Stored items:
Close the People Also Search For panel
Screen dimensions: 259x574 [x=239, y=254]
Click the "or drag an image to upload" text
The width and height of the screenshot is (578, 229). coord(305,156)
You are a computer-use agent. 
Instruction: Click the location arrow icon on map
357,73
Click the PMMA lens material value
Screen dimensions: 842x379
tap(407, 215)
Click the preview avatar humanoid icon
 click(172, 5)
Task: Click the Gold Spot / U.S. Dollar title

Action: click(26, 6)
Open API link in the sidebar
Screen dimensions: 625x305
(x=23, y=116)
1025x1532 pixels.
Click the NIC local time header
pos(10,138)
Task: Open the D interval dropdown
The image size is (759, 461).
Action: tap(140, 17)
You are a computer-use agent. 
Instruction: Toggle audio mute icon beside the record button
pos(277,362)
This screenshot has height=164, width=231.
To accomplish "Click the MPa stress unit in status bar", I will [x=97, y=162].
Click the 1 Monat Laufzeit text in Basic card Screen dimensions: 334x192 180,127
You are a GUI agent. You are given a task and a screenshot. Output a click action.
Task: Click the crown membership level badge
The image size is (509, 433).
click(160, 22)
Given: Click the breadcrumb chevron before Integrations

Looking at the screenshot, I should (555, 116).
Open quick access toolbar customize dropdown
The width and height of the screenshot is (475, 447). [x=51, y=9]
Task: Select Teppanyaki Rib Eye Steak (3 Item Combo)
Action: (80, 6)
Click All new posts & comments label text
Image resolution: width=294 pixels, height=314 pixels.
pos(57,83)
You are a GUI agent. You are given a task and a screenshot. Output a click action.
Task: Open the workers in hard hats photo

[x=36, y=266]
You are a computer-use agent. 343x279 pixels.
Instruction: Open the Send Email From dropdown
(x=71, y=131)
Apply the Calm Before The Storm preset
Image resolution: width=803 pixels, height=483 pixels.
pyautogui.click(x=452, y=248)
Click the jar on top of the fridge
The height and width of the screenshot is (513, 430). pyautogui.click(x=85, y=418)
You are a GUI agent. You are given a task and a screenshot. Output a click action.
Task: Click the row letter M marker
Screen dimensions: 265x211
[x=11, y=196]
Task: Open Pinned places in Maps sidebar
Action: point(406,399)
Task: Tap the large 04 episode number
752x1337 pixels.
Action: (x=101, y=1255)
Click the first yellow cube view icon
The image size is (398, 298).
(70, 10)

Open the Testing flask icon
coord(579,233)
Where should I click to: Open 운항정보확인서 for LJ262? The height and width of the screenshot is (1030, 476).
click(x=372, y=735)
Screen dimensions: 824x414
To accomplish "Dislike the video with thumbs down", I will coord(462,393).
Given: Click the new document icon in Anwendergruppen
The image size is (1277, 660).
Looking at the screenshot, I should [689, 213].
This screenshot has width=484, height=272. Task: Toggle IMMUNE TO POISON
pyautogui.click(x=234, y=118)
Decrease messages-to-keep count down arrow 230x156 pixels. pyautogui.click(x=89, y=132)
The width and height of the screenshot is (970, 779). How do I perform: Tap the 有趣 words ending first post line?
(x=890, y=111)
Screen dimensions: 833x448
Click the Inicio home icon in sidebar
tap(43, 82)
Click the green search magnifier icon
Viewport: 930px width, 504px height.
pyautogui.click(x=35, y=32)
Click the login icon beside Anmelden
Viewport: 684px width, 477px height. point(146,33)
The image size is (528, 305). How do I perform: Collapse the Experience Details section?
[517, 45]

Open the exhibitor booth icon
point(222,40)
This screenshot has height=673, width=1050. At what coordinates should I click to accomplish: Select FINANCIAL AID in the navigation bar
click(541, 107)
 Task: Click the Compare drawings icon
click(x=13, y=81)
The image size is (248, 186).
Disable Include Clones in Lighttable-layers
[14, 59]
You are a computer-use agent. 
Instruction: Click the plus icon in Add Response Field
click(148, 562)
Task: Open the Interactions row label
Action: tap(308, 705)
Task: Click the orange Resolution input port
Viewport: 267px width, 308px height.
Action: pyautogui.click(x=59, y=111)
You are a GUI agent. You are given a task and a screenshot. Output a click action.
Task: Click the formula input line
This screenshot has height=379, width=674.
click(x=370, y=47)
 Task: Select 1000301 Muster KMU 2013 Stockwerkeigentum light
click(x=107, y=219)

## EXERCISE DIRECTIONS
From the records above, return each line that includes "input".

## RESPONSE BOX
Task: Click the orange Resolution input port
Task: Click the formula input line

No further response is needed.